**STATED EXERCISE:** Pull out everything from the start of the data below down to the line containing "(931, 159).", with both ends included, and reproduce it unchanged.
================================
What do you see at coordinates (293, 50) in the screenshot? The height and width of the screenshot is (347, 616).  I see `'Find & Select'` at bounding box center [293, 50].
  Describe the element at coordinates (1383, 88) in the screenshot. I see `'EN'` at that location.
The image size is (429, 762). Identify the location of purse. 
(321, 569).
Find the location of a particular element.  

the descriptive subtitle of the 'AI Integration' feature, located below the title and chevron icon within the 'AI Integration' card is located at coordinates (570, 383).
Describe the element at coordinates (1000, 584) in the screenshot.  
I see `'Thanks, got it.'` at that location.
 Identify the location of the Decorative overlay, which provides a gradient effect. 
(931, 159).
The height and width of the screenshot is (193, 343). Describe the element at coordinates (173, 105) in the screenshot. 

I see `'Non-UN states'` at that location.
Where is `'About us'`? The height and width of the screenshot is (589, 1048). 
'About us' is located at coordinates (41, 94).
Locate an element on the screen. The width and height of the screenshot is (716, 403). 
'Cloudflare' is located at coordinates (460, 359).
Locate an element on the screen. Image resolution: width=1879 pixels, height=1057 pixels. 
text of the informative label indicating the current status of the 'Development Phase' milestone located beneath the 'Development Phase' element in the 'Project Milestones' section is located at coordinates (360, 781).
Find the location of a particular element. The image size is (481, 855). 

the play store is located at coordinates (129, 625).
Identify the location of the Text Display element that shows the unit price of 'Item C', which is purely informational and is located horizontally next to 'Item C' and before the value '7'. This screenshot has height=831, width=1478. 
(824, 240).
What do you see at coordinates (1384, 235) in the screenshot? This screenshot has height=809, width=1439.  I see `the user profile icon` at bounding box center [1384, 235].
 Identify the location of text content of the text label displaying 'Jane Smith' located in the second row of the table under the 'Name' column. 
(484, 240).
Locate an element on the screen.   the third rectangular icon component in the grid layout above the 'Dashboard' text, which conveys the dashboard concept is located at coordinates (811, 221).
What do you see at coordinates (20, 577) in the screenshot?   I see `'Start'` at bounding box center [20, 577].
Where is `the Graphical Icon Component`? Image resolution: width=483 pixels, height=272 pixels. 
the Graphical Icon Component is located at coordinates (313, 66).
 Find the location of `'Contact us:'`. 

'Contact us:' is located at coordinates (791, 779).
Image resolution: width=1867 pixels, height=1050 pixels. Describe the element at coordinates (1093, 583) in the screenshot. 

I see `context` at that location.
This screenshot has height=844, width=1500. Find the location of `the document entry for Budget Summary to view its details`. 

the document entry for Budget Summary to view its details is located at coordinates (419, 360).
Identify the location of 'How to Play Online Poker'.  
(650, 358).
================================
**ANSWER TO THE EXERCISE:**
What do you see at coordinates (293, 50) in the screenshot? The height and width of the screenshot is (347, 616).  I see `'Find & Select'` at bounding box center [293, 50].
  Describe the element at coordinates (1383, 88) in the screenshot. I see `'EN'` at that location.
The image size is (429, 762). Identify the location of purse. 
(321, 569).
Find the location of a particular element.  

the descriptive subtitle of the 'AI Integration' feature, located below the title and chevron icon within the 'AI Integration' card is located at coordinates (570, 383).
Describe the element at coordinates (1000, 584) in the screenshot.  
I see `'Thanks, got it.'` at that location.
 Identify the location of the Decorative overlay, which provides a gradient effect. 
(931, 159).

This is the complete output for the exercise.